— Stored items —
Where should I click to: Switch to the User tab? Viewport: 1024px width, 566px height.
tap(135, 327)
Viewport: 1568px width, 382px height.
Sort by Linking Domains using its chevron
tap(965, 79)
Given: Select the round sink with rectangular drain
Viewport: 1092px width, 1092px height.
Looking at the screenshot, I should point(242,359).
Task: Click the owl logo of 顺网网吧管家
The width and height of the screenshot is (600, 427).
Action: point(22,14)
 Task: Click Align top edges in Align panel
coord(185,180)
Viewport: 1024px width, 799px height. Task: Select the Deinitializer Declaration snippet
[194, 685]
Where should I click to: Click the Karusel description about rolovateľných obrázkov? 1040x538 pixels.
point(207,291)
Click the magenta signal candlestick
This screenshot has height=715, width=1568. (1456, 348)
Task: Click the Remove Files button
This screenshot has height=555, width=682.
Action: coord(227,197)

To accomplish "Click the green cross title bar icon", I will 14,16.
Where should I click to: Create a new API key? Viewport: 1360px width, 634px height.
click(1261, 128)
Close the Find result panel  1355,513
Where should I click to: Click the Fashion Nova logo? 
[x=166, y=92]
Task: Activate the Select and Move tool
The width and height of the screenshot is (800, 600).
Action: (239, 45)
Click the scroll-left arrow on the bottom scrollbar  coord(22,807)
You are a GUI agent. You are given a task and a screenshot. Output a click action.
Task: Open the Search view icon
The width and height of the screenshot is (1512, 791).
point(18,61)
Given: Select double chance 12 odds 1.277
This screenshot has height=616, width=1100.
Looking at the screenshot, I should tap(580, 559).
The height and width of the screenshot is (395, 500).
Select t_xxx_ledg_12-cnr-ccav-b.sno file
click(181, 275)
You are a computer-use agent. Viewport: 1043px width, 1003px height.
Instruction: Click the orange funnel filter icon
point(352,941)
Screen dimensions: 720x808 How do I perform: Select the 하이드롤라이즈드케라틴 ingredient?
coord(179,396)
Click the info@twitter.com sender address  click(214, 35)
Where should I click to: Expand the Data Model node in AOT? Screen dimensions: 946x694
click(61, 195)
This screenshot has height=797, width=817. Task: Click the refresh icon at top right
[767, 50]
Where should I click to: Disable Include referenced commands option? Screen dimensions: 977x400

— REQUIRED ACTION —
Each entry above needs to be output exactly as written.

— TASK RESPONSE —
Where should I click to: Switch to the User tab? Viewport: 1024px width, 566px height.
tap(135, 327)
Viewport: 1568px width, 382px height.
Sort by Linking Domains using its chevron
tap(965, 79)
Given: Select the round sink with rectangular drain
Viewport: 1092px width, 1092px height.
Looking at the screenshot, I should point(242,359).
Task: Click the owl logo of 顺网网吧管家
The width and height of the screenshot is (600, 427).
Action: point(22,14)
 Task: Click Align top edges in Align panel
coord(185,180)
Viewport: 1024px width, 799px height. Task: Select the Deinitializer Declaration snippet
[194, 685]
Where should I click to: Click the Karusel description about rolovateľných obrázkov? 1040x538 pixels.
point(207,291)
Click the magenta signal candlestick
This screenshot has height=715, width=1568. (1456, 348)
Task: Click the Remove Files button
This screenshot has height=555, width=682.
Action: coord(227,197)

To accomplish "Click the green cross title bar icon", I will 14,16.
Where should I click to: Create a new API key? Viewport: 1360px width, 634px height.
click(1261, 128)
Close the Find result panel  1355,513
Where should I click to: Click the Fashion Nova logo? 
[x=166, y=92]
Task: Activate the Select and Move tool
The width and height of the screenshot is (800, 600).
Action: (239, 45)
Click the scroll-left arrow on the bottom scrollbar  coord(22,807)
You are a GUI agent. You are given a task and a screenshot. Output a click action.
Task: Open the Search view icon
The width and height of the screenshot is (1512, 791).
point(18,61)
Given: Select double chance 12 odds 1.277
This screenshot has height=616, width=1100.
Looking at the screenshot, I should tap(580, 559).
The height and width of the screenshot is (395, 500).
Select t_xxx_ledg_12-cnr-ccav-b.sno file
click(181, 275)
You are a computer-use agent. Viewport: 1043px width, 1003px height.
Instruction: Click the orange funnel filter icon
point(352,941)
Screen dimensions: 720x808 How do I perform: Select the 하이드롤라이즈드케라틴 ingredient?
coord(179,396)
Click the info@twitter.com sender address  click(214, 35)
Where should I click to: Expand the Data Model node in AOT? Screen dimensions: 946x694
click(61, 195)
This screenshot has height=797, width=817. Task: Click the refresh icon at top right
[767, 50]
Where should I click to: Disable Include referenced commands option? Screen dimensions: 977x400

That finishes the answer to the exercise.